(Dataset entries)
-------

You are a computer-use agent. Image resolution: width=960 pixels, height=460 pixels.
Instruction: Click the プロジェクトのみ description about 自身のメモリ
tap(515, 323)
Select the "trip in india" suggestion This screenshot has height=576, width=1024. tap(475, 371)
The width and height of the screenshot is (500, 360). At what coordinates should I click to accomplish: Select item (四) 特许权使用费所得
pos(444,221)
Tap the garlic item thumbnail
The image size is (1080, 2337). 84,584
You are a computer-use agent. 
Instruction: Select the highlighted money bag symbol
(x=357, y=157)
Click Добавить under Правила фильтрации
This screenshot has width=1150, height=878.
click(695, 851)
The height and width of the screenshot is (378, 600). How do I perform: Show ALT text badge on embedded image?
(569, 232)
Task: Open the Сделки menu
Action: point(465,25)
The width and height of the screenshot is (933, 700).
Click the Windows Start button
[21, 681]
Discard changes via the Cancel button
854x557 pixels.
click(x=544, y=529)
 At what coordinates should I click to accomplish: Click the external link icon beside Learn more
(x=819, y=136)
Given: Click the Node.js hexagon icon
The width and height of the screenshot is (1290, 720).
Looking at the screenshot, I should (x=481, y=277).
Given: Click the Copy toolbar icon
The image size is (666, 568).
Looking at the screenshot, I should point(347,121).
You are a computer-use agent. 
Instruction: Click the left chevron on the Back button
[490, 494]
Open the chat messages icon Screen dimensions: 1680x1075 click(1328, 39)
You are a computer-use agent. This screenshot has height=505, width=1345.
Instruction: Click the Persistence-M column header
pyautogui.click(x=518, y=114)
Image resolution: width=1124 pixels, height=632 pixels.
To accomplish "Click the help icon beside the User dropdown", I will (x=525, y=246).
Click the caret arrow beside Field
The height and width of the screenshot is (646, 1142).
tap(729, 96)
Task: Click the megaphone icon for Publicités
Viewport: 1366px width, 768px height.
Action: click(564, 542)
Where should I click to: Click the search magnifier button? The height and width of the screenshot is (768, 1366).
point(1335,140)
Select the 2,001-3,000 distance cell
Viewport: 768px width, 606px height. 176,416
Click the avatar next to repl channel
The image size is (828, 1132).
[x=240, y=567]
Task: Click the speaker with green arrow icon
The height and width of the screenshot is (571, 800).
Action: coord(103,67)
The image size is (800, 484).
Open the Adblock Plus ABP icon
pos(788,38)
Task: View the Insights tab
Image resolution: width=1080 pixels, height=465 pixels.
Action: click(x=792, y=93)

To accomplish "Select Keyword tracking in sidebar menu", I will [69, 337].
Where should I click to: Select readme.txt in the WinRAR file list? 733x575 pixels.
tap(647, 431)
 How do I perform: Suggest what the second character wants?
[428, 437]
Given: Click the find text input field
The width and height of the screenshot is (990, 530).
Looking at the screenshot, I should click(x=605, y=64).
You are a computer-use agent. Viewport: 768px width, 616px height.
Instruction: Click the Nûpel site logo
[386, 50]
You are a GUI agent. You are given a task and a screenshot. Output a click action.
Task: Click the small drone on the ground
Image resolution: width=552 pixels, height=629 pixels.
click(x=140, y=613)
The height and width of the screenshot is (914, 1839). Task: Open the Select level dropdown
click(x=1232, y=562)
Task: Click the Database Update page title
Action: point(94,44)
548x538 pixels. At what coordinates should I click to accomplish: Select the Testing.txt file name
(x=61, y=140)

-------

Task goal => Read the entries and select each line where the word "agent" is found.

Your solution =>
You are a computer-use agent. Image resolution: width=960 pixels, height=460 pixels.
You are a computer-use agent. 
You are a computer-use agent. 
You are a computer-use agent. This screenshot has height=505, width=1345.
You are a computer-use agent. Viewport: 768px width, 616px height.
You are a GUI agent. You are given a task and a screenshot. Output a click action.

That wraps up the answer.